Shoe Recovery

I know I am a quitter — I never finished my 100 pairs of shoes blog. I could have slogged on, I could have ignored the fact that I had only one or maybe two readers. But let’s face it, seeing crazy shoes that other people are wearing is just not as fun as seeing new shoes that we could be buying!

New shoes, buying shoes, collecting shoes, Imelda Marcosing. I don’t know exactly when I allowed myself to start going crazy over shoes — I do remember when I didn’t allow myself to purchase in excess. So, as the Byrds sang, and Solomon wrote, to every season…

A season to buy, a season to obstain. A season to wear sky high stilettos, a season to wear Dansko clogs. Here’s to a new and improved shoe buyer, shoe lover. One who buys the Goldilocks amount of shoes!

Why the change? Is it dreaded middle age? Is it bunyons, corns, or nerve damage? Why, why, oh why?

Well, self, I’ll tell you. Because at the age of XX, it’s time to grow up. Time to embrace maturity in its best sense. Time to –well–help two out of three offspring get through college.

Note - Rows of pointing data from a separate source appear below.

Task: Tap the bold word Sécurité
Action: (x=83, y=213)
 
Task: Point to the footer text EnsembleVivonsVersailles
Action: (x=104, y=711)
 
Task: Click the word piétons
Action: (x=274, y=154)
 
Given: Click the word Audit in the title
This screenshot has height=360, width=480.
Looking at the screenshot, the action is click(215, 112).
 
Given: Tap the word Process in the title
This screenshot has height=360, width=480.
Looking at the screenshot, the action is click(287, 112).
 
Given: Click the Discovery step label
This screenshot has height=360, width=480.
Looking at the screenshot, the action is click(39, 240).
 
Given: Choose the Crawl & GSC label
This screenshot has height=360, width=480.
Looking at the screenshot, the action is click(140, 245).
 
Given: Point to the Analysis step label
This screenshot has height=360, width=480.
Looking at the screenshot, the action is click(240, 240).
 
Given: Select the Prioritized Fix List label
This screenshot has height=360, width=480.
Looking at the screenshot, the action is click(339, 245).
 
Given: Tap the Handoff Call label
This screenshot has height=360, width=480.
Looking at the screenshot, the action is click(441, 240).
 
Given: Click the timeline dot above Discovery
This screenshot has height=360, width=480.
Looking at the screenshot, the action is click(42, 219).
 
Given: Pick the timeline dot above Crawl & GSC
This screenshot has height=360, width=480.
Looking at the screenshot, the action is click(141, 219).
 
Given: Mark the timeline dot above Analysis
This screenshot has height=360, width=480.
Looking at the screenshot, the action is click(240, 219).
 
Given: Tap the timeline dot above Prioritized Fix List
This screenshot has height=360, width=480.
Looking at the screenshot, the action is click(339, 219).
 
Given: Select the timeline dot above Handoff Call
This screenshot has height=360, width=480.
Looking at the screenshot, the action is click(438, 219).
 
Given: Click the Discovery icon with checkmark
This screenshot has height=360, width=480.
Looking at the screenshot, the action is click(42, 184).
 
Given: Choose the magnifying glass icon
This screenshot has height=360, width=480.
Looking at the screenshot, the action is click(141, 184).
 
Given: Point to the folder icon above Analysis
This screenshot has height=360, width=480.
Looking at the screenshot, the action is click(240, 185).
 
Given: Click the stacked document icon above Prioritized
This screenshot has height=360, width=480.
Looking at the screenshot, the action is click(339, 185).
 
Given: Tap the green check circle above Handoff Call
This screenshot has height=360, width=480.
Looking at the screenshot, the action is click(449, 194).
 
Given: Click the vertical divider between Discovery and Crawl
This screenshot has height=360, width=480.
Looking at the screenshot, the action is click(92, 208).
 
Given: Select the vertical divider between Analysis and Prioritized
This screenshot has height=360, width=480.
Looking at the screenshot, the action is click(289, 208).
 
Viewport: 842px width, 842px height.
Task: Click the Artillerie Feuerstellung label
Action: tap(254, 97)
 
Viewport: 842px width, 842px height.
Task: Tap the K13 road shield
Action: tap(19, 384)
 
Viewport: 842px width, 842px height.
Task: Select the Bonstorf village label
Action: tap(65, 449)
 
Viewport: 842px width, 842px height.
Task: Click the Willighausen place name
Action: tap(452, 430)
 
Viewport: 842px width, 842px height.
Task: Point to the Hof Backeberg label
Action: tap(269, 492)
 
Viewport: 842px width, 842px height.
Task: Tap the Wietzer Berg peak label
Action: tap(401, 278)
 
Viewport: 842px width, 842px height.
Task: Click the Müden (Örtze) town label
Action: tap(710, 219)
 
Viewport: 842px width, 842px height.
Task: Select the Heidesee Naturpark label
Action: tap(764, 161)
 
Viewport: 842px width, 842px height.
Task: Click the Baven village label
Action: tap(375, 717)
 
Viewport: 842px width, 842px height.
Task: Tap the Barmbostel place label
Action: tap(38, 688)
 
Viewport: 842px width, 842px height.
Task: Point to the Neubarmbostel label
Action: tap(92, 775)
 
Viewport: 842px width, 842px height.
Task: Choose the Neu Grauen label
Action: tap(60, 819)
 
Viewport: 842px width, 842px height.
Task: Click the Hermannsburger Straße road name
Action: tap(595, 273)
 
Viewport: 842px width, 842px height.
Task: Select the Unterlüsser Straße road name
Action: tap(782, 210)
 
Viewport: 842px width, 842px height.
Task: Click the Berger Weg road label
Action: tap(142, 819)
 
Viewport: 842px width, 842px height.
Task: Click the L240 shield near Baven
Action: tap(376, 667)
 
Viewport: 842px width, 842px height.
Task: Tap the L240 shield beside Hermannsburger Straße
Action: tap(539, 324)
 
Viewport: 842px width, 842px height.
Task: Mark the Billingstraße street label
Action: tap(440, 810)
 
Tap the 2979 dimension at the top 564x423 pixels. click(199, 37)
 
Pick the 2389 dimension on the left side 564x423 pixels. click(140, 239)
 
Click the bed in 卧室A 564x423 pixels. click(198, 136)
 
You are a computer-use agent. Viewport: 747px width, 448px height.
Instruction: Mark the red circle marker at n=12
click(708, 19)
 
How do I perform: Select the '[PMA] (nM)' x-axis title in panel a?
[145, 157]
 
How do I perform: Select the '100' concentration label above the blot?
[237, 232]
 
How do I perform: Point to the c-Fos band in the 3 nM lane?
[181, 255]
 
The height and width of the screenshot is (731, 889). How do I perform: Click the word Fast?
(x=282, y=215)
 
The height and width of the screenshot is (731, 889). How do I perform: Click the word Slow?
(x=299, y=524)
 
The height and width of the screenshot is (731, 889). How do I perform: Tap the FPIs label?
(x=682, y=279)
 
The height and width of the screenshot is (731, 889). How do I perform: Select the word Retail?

So here is the list that will help you get through this new unshoeing stage:

  1. Other women don’t buy a pair of shoes every week, you don’t need to either.
  2. You have almost 200 pairs of shoes, surely you can find one pair to go with that outfit.
  3. You don’t go to charity balls or cocktail parties on a regular basis, so you don’t need to “stock up” on satin Louboutins.
  4. People who judge you primarily on your shoes aren’t that interesting — but people who strike up a conversation over your shoes and move on are.
  5. Your feet are more than shoe stuffers.
  6. The money you save can feed a child in your city.
  7. The money you save can fund a plane ticket to Hawaii–to visit your University going child.
  8. You can buy more shoes next year.
  9. Boots count as shoes.
  10. You have shoes or boots that you still haven’t worn yet.

Keep focused and stay out of the shoe department!